A composite index is when we index two or more columns in a table. This will help to retrieve data quicker when we’re filtering on multiple attributes.
I always had it in my mind that the order of the columns in your query matters, but I’ve had to revisit that assumption.
Here’s a quick example. I’m using SQL Server 2022.
Setup:
CREATE TABLE dbo.IndexTest (
Id int NOT NULL IDENTITY(1,1),
FirstName varchar(30) NOT NULL,
MiddleName varchar(30) NULL,
LastName varchar(30) NOT NULL
);
INSERT INTO dbo.IndexTest(FirstName, MiddleName, LastName)
VALUES ('John', 'A', 'Doe'),
('Jane', 'Z', 'Doe'),
('Mike', NULL, 'Smith'),
('Susan', 'C', 'Jones'),
('Charles', 'G', 'Washington'),
('Mary', NULL, 'Johnson')
GO 10000
We’ll create a table to store names. We’ll insert some records for us to query. If you haven’t seen the ‘GO 10000’ syntax before, this will repeat the batch 10,000 times.

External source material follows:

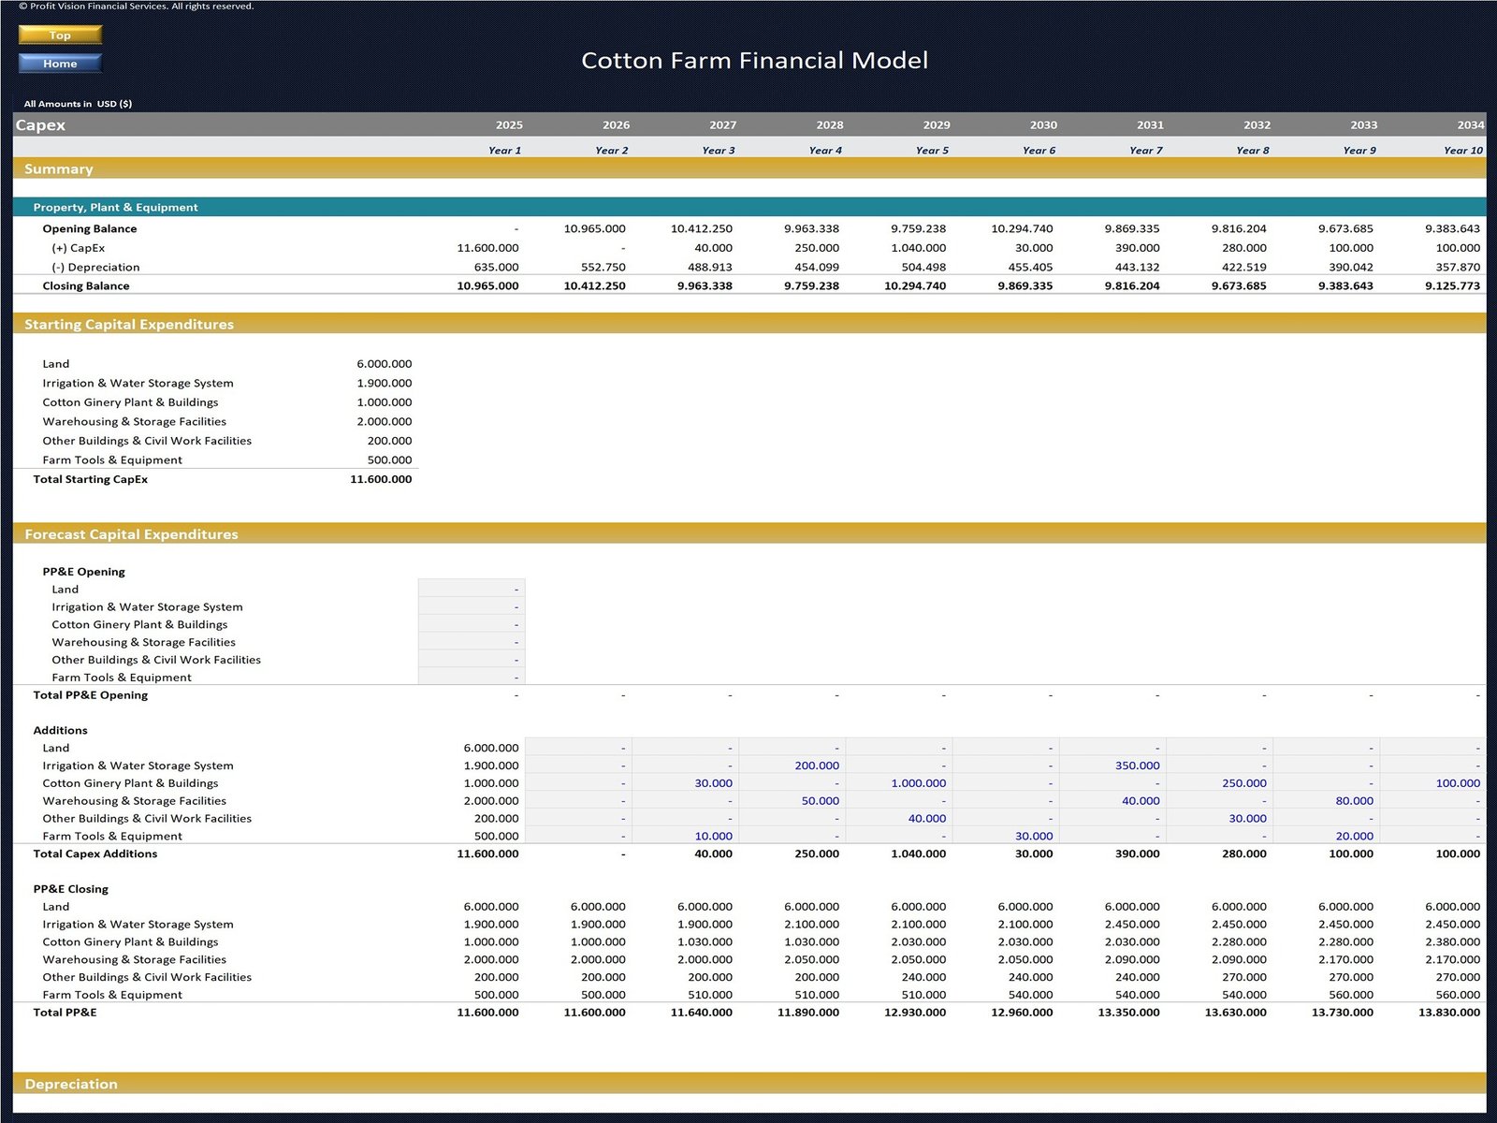
Task: Select Closing Balance value 9.125.773 for 2034
Action: (1452, 286)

We’ll set SSMS to return the actual execution plan, then select all of the records from the table for John Doe:
SELECT * FROM dbo.IndexTest WHERE FirstName = 'John' AND LastName = 'Doe';
We see the query had to use a table scan to return our records. We would like to speed that up, so we’ll create a composite index. We’ll use first and last name, since we think those are the parameters we’ll be using most often.

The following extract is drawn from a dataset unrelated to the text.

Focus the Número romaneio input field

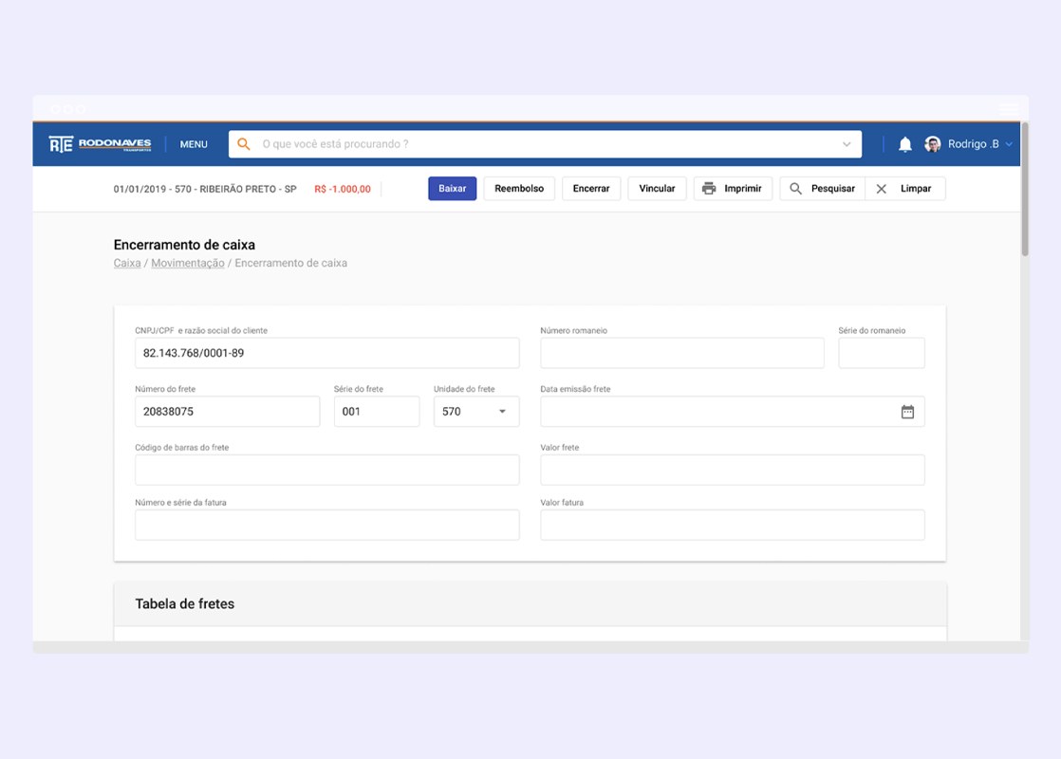click(x=682, y=353)
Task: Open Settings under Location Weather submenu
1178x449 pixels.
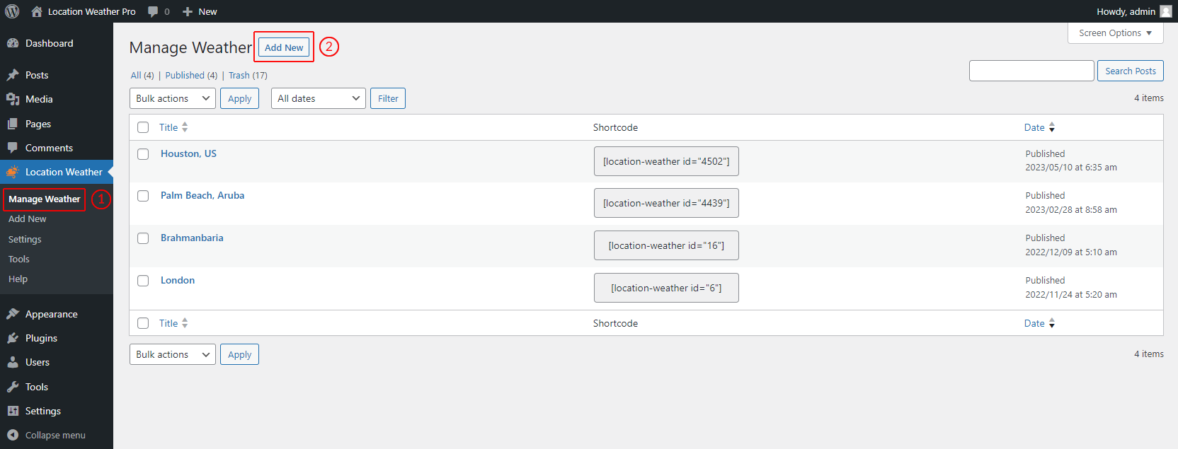Action: click(25, 239)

We’ll add middle name as an included column, for reasons that we’ll see later.
CREATE INDEX IX_IndexTest ON dbo.IndexTest(FirstName, LastName) INCLUDE (MiddleName);
We’ll re-run the original SELECT:
SELECT * FROM dbo.IndexTest WHERE FirstName = 'John' AND LastName = 'Doe';
But we still get a table scan. The index helps to find the records that we want, but it still has to go back to the table to get the ID value. Because we added middle name as an included value, the index won’t be used to filter on middle name, but it will hold the middle name value for each record, so that we don’t have to go back to the table to get the value.

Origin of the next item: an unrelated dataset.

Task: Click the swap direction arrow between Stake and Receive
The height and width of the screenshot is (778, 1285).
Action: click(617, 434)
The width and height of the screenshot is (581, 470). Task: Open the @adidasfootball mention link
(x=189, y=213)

We’ll run the same query, but only return first, middle, and last name, without returning the ID.
SELECT FirstName, MiddleName, LastName FROM dbo.IndexTest WHERE FirstName = 'John' AND LastName = 'Doe';
Now we see an Index Seek being used. If we run this query in the same batch as the SELECT *, we’ll see that the index scan is much more effective (85% to 15% when I ran both).
Let’s run a query where we only filter on the last name:
SELECT FirstName, MiddleName, LastName FROM dbo.IndexTest WHERE LastName = 'Smith';
I was surprised that our index was still used, but it’s an Index Scan instead of the Seek we got before.
The order of the columns that we specify in the index matter. Since I used FirstName then LastName, the data in the index is ordered by first then last names. But the optimizer has determined that it is more efficient to scan the index rather than scan the table.
So we know that order matters. We’ll try specifying last name then first name in our WHERE clause, in that order:
SELECT FirstName, MiddleName, LastName FROM dbo.IndexTest WHERE LastName = 'Doe' AND FirstName = 'John';
We still get an Index Seek, so the optimizer is smart enough to use our index, even if the order of the WHERE attributes is different from the index order.